Определите, согласуется ли с фрагментом об абсурдистах каждое из утверждений ниже: 1. Абсурдисты, подобно Э. Фромму, принимают во внимание общественный строй. 2. Абсурдисты считают абсурдом само человеческое бытие. 3. Автор текста полностью разделяет утверждение А. Михеевой о чувстве одиночества. Для каждого утверждения ответьте «да» или «нет» и приведите решающие слова фрагмента в точной цитате.

■ Выбранный фрагмент
━━━━━━━━━━━━━━━━

Абсурдисты тоже описывают смятение отчужденного человека. Однако в отличие от Э. Фромма они не принимают во внимание общественный строй, общественные порядки. «Ни одно общество не способно устранить человеческое несчастье, никакая политическая система не может избавить нас от отчаяния жизни, от страха смерти, от нашей жажды абсолюта». Абсурдисты считают само человеческое бытие, каким бы оно ни было, абсурдом. Перед лицом неминуемой смерти отдельная человеческая личность — ничто. Прибывший из небытия и скрывающийся в небытии человек — не больше чем «мертвец в отпуске». Перед лицом смерти верить в какие-то утешительные, освященные вековой традицией цели, идеалы, верить в бога — во всякого, как бы он ни назывался, в любого бога с маленькой или с большой буквы, в Вечный разум, в Абсолютный дух и в прочие воплощения высшего божества — бессмысленно. Во что ни верь, факт остается фактом: человек заброшен в мир, который ему чужд. И абсурд заключается «в противопоставлении человека, который спрашивает, и мира, который против здравого смысла молчит».
Искусство абсурда со всеми его крайностями — порождение капиталистического образа жизни. Однако мне кажется чрезмерным утверждение о том, что чувство одиночества «характерно для мироощущения тех слоев мелкой буржуазии, которые, неуклонно вытесняемые крупным монополистическим капиталом, теряют почву под ногами» (А. Михеева, «Когда по сцене ходят носороги...». М. 1967, стр. 160).

━━━━━━━━━━━━━━━━

■ Предоставленные данные
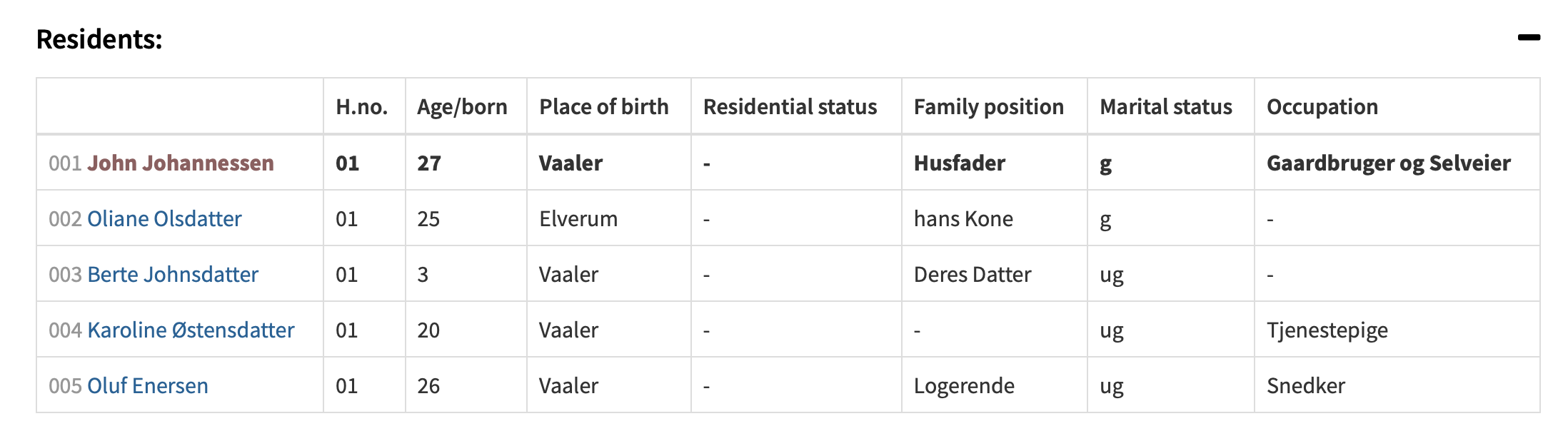Viewport: 1568px width, 441px height.
Task: Click the Deres Datter family position cell
Action: pos(973,275)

━━━━━━━━━━━━━━━━

■ Ответ к заданию
1. Нет: «Однако в отличие от Э. Фромма они не принимают во внимание общественный строй, общественные порядки».
2. Да: «Абсурдисты считают само человеческое бытие, каким бы оно ни было, абсурдом».
3. Нет: «Однако мне кажется чрезмерным утверждение о том, что чувство одиночества „характерно для мироощущения тех слоев мелкой буржуазии, которые, неуклонно вытесняемые крупным монополистическим капиталом, теряют почву под ногами“».